Windsor Beans. - (Petiles Jives de marais.)
Neither the feverole (the small dried bean) nor the julienne, which re~ sembles it, are fit to be preserved. I make use of the genuine Windsor, or broad bean, which is of the thickness and breadth of the thumb, when ripe. I gather it very small, about the size of the the end of the little finger, in order to preserve it with its skin. As the skin becomes brown when in contact with the air, I take the precaution of putting the beans in bottles as soon as shelled. When the bottles are full, the beans having been shaken down gently on the stool, and in that way the vacancies in the bottle having been filled up ; I add to each bottle a little bunch of savory ; I cork them quickly in order to give them one hour's boiling in the water-bath. When this vegetable has been quickly gathered, prepared and preserved, it has a white, greenish colour: on the contrary, when the operation has been tardy, it becomes brown and hard.

Peeled Windsor Beans.
(Feves de marais devotees.)
In order to preserve Windsor beans Stripped of their skins, I gather them larger, about half an inch long at the utmost. I take off the skin, bottle them with a small bunch of savory, &c. and I put them in the waterbath, which is made to boil an hour and half.

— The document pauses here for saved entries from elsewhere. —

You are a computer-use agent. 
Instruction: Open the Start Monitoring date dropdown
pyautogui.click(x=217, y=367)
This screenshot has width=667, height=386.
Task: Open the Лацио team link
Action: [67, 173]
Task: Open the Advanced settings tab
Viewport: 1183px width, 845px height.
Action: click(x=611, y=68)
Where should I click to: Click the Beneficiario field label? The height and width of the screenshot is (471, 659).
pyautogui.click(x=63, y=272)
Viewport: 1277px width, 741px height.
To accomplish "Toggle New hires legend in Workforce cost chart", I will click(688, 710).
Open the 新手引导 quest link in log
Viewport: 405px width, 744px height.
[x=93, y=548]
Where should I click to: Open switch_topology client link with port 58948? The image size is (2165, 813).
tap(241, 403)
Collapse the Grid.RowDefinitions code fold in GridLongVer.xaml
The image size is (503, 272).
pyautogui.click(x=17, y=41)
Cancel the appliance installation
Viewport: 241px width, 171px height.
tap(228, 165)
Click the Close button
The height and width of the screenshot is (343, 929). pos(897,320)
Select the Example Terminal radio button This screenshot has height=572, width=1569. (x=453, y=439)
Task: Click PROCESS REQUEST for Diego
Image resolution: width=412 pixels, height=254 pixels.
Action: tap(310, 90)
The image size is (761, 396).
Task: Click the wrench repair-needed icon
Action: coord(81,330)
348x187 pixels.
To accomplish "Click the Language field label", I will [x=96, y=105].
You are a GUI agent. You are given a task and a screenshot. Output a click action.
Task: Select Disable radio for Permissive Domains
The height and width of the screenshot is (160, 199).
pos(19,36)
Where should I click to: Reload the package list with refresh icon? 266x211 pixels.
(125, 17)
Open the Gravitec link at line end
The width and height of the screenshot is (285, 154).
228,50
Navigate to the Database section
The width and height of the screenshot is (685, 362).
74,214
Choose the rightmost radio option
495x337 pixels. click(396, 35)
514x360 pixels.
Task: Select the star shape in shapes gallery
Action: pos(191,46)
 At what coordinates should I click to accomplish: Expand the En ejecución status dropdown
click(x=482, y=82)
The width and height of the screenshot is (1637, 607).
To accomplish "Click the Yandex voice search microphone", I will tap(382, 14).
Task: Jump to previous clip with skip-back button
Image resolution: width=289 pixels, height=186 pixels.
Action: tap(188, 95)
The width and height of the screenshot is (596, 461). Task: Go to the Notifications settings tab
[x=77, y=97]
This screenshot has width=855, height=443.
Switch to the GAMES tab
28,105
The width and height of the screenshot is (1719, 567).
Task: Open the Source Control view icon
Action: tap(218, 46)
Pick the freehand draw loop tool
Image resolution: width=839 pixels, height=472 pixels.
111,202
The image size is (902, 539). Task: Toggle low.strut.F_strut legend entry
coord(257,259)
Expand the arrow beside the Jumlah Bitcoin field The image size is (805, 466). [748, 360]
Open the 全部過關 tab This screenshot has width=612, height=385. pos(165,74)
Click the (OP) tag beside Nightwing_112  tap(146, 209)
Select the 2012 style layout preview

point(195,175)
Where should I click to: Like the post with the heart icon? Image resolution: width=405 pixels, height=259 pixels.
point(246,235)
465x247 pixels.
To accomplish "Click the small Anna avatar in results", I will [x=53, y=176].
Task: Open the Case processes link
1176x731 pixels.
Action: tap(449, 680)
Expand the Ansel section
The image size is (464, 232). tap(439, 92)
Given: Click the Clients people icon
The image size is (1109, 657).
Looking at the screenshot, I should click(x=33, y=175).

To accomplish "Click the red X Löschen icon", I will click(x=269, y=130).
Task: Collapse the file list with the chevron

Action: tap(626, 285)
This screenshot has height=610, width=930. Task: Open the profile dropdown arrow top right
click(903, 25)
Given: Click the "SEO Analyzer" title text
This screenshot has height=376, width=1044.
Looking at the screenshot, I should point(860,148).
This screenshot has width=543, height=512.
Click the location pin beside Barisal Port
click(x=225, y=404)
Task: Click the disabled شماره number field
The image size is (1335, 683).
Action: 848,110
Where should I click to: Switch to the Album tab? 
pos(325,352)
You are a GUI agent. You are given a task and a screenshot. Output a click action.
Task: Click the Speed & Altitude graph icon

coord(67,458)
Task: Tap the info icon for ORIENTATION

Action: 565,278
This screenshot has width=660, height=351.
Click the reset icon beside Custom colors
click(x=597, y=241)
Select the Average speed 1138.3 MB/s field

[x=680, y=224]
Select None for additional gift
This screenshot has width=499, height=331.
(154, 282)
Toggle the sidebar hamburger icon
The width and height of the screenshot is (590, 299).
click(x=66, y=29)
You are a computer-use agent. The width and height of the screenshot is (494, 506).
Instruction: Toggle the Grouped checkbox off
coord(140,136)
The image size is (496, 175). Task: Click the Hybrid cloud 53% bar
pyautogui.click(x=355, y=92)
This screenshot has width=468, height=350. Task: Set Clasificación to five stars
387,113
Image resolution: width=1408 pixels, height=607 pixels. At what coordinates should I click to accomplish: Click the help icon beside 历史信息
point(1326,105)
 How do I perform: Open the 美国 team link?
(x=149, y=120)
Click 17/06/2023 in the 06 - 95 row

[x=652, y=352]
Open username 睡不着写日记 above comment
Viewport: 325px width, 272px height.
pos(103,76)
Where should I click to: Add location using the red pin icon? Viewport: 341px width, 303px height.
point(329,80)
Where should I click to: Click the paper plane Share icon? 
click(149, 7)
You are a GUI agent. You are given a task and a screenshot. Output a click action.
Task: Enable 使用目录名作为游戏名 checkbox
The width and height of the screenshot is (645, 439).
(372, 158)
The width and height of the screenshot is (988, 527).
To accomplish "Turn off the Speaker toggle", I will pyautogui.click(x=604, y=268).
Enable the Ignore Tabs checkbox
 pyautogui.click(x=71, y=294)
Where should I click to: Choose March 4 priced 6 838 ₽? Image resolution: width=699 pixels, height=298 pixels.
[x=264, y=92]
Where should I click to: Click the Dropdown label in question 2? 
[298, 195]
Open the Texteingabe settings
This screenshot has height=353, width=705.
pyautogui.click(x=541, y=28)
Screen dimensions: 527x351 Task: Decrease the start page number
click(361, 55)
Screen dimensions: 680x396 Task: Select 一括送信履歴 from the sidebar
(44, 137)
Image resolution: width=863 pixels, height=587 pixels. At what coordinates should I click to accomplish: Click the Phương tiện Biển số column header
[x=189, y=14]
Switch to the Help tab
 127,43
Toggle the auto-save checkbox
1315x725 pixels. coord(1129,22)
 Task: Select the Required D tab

In the American Gardener's Calendar; adapted to the climates and season of the by Bernard M'Mahon © 1806 you'll find this:

Planting the large Windsor Beans, and other varieties of the same species.
As early in this month as possible, plant a full crop of Windsor beans, and also of any of the other varieties which you esteem ; the Mazagan and Lisbon are the earliest, the white-blossom bean is very delicious, and boils much greener than any other kind ; but the green Genoa, bears the heat of our climates better than either of the others, and therefore is the most suitable for late crops. The long-podded bean is very good, and bears well; but the Windsor, Sandwich, Toker, and broad Spanish kinds, on account of their great size and sweetness, are more esteemed for blanching than any other. The dwarf-cluster bean is a great bearer, never grows above a foot or fourteen inches high, and may be planted in rows either in beds or borders, the rows to be about two feet asunder ; and as this kind branches out considerably from the root, the beans must be planted in single rows, and six inches distant from one another.
I have again to remark, that it is from the early planted of those kinds, that much produce may be expected ; for when overtaken by the summer heat, whilst in blossom, these drop off prematurery; consequently, the crops are poor and scanty.
Continue planting these kinds once every ten days, till the end of this month or beginning of next; and as the early crops advance, draw some earth up to their stems, as directed for peas.
When beans are desired at as early a period as possible, you may force some of the early Mazagan kind, in any of your forcing departments, observing, when the plants are in full blossom, to nip off their tops, which will cause their fruit to set and ripen sooner, than if left to take their natural course.

Or you may, about the beginning of the month, plant a quantity of them close together in a hot-bed, to be defended with a frame and glasses, or with mats, &c. and when thus forwarded for two or three weeks, plant them into the open ground; observing to give them plenty of air whilst in the hot-bed, and when they have one or two inches growth therein, to plant them into some warm border, in rows two feet and a half, or a yard asunder.
For further particulars, and the method of planting all the kinds, see February, page 127.

Which means the Windsor Bean was a part of the American diet for most of the 19th century. It even continued into the 20th til present day. Below is an excerpt from  The Report of Agricultural Experiment Station of the University of California ©1898 I found mention of the Windsor beans.
Mrs. Wenonah Stevens Abbott, Oak, Shasta County— Windsor Beans nearly all germinated. Heavy rains during blooming period probably lessened the amount of bearing, but those which we tried proved very good.